Desconocía que Guillermo Arriaga, el director mexicano de cine, era también escritor. Y resulta que lleva publicadas más novelas que pelis estrenadas. En su momento quedé impactado con “Amores perros”, que recuerdo como un film trepidante en el que se entrecruzaban varias historias en las que la violencia obligaba a veces a apartar la vista de la pantalla. Del mismo modo, me viene a la memoria la pericia para enlazar diversas tramas en “Babel” y también que la historia iba viajando por diversos escenarios, con personajes de procedencias muy distintas sometidos a situaciones límite.
He madrugado durante estas vacaciones para leer compulsivamente las casi 700 páginas de “Salvar el fuego”, novela publicada por Alfaguara, galardonada con el premio de la editorial en su edición más reciente. Y al pasar las páginas recordaba las películas de Arriaga, con la misma sensación de estar leyendo una novela que debía de haber sido concebida y escrita con muchos decibelios por encima de lo permitido.

============================================================

> [Usando la información]:
**1)** Copia literalmente la parte de la reseña de «Salvar el fuego» que va de "He madrugado durante" a "de lo permitido.", ambos incluidos.
**2)** Según la reseña de «Salvar el fuego», ¿qué editorial publicó la novela?
**3)** Continúa la reseña de «Salvar el fuego» a partir del punto en que se detiene.
Los registros proceden de otra fuente distinta del texto.

> [Información proporcionada]:

============================================================

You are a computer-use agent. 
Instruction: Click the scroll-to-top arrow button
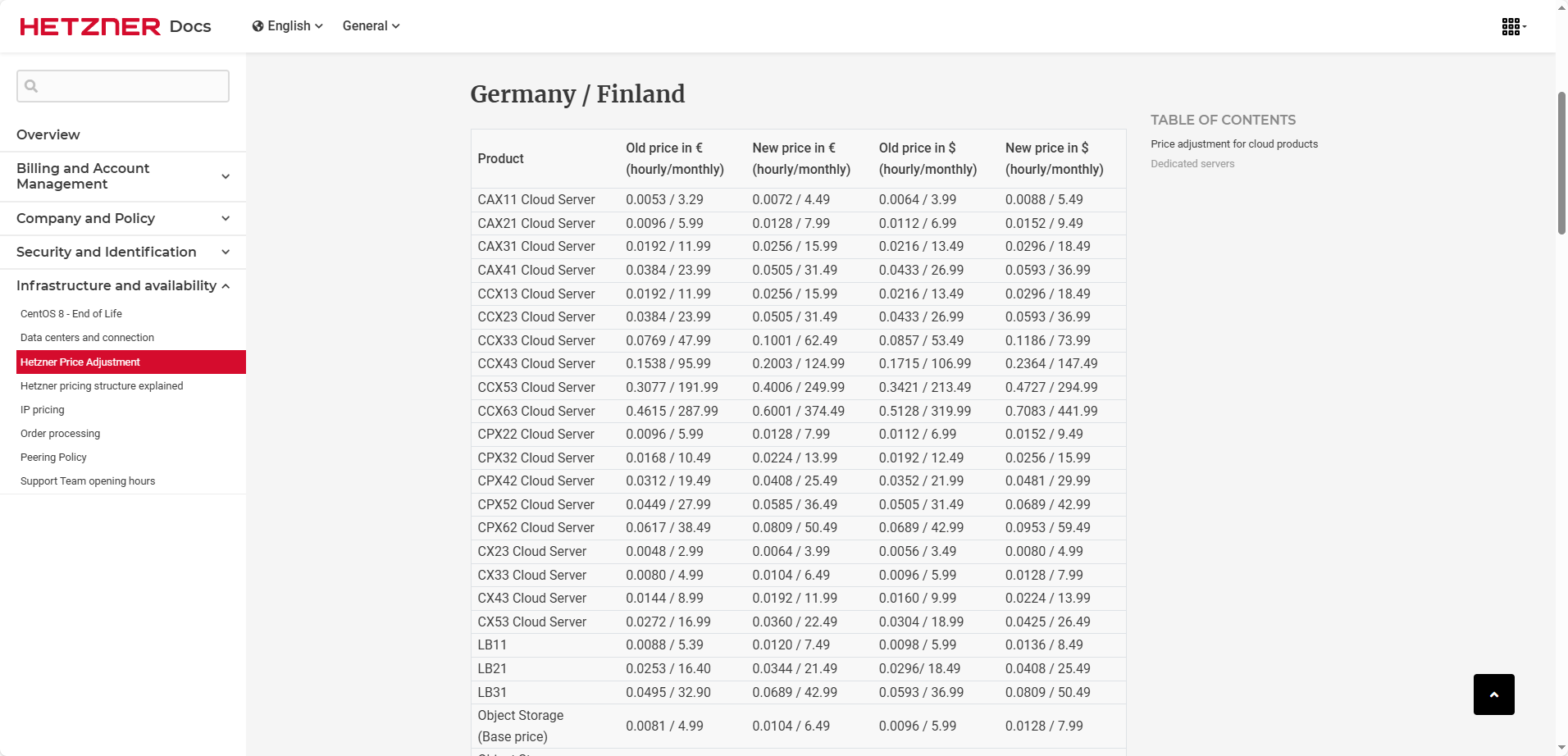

============================================================

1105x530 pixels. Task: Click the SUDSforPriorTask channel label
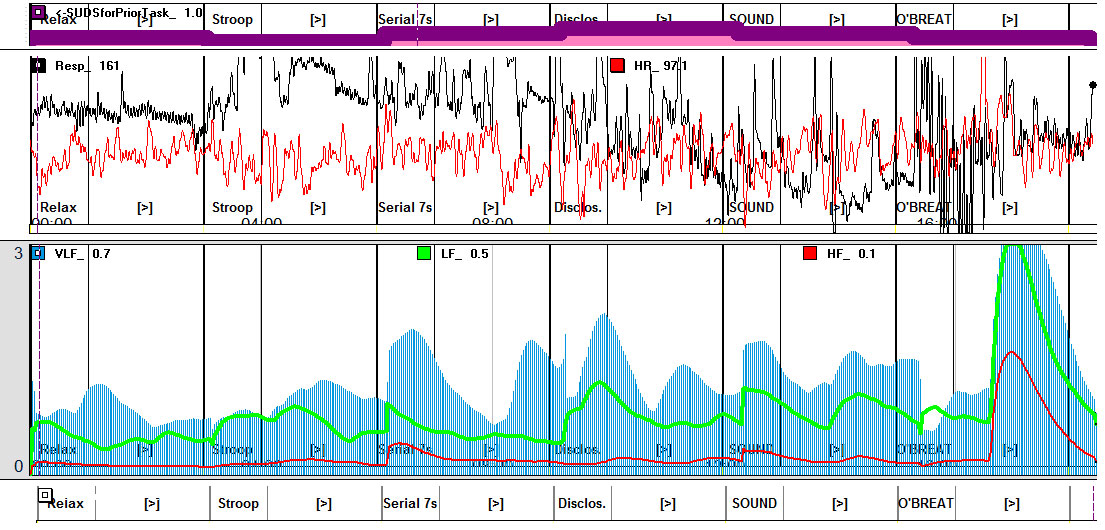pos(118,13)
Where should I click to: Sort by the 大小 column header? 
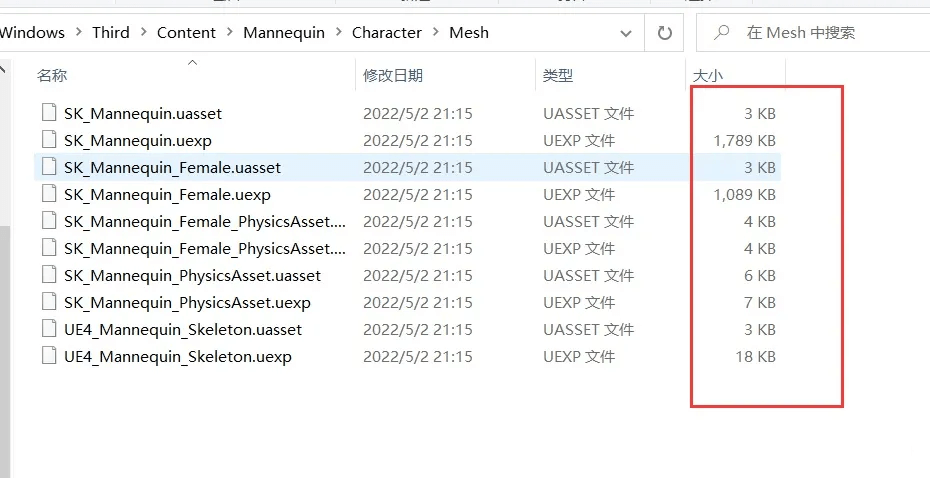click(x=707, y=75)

============================================================

> [Respuestas por tarea]:
**1)**
He madrugado durante estas vacaciones para leer compulsivamente las casi 700 páginas de “Salvar el fuego”, novela publicada por Alfaguara, galardonada con el premio de la editorial en su edición más reciente. Y al pasar las páginas recordaba las películas de Arriaga, con la misma sensación de estar leyendo una novela que debía de haber sido concebida y escrita con muchos decibelios por encima de lo permitido.

**2)** Alfaguara.

**3)**
Me la recomendó un amigo de cuyo criterio hace décadas me fío. He hablado alguna vez de él aquí, pero nunca me imaginaba que torciera por estos derroteros. La trama podría resumirse de manera sencilla: una historia de amor que puede con todo. La de Marina, una coreógrafa fresa (como en México llaman a los pijos), que se encoña sin remisión por José Cuauhtémoc, un preso condenado por haber prendido fuego a su padre, inválido en una silla de ruedas. Desmesura pura.
El lujo de esta novela es el envoltorio, los personajes que se van presentando en torno a esta pasión arrebatada, el fatum que rige sus destinos, el contexto del mundo del narcotráfico enfrentado a una sociedad bien pensante que, cuando no tiene más remedio, tira de chequera. Las diversas tramas que se van cruzando, como en las películas que han hecho famoso y premiado a Arriaga, tienen ese tono sincopado que dejan con el alma en vilo a quien necesita saber un poco más. La violencia se muestra con toda su crudeza. El deseo, el sexo, son descritos hasta en sus fluidos más corporales. Las imágenes son tan impactantes que a veces uno, como en las películas, se ve impelido a apartar los ojos de la página.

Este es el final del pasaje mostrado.